Epicardial Surface Area of Infarction

心脏病学 梗塞 内科学 医学 曲面(拓扑) 心肌梗塞 几何学 数学
作者
Martijn W. Smulders,Lowie M.R. Van Assche,Sebastiaan C.A.M. Bekkers,Robin Nijveldt,Casper W.H. Beijnink,Han W. Kim,Brenda Hayes,Michele Parker,Yodying Kaolawanich,Robert M. Judd,Raymond J. Kim
出处
期刊:Circulation-cardiovascular Imaging [Ovid Technologies (Wolters Kluwer)]
卷期号:14 (2) 被引量:4
标识
DOI:10.1161/circimaging.120.010918
摘要

Background: Microvascular obstruction (MO) is a pathophysiologic complication of acute myocardial infarction that portends poor prognosis; however, it is transient and disappears with infarct healing. Much remains unknown regarding its pathophysiology and whether there are predictors of MO that could function as stable surrogates. We tested for clinical and cardiovascular magnetic resonance predictors of MO to gain insight into its pathophysiology and to find a stable surrogate.

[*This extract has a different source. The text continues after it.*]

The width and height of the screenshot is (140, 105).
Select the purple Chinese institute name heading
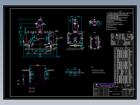[107, 84]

Methods: Three hundred two consecutive patients from 2 centers underwent cardiovascular magnetic resonance within 2 weeks of first acute myocardial infarction. Three measures of infarct morphology: infarct size, transmurality, and a new index—the epicardial surface area (EpiSA) of full-thickness infarction—were quantified on delayed-enhancement cardiovascular magnetic resonance. Results: Considering all clinical characteristics, only measures of infarct morphology were independent predictors of MO. EpiSA was the strongest predictor of MO and provided incremental predictive value beyond that of infarct size and transmurality ( P <0.0001). In patients with 3-month follow-up cardiovascular magnetic resonance (n=81), EpiSA extent remained stable while MO disappeared, and EpiSA was a predictor of adverse ventricular remodeling. After 20 months of follow-up, 11 died and 1 had heart transplantation. Patients with an EpiSA larger than the median value (≥6%) had worse outcome than those with less than the median value (adverse events: 6.4% versus 1.9%, P =0.045). Conclusions: The EpiSA of infarction is a novel index of infarct morphology which accurately predicts MO during the first 2 weeks of MI, but unlike MO, does not disappear with infarct healing. This index has potential as a stable surrogate of the presence of acute MO and may be useful as a predictor of adverse remodeling and outcome which is less dependent on the time window of patient assessment.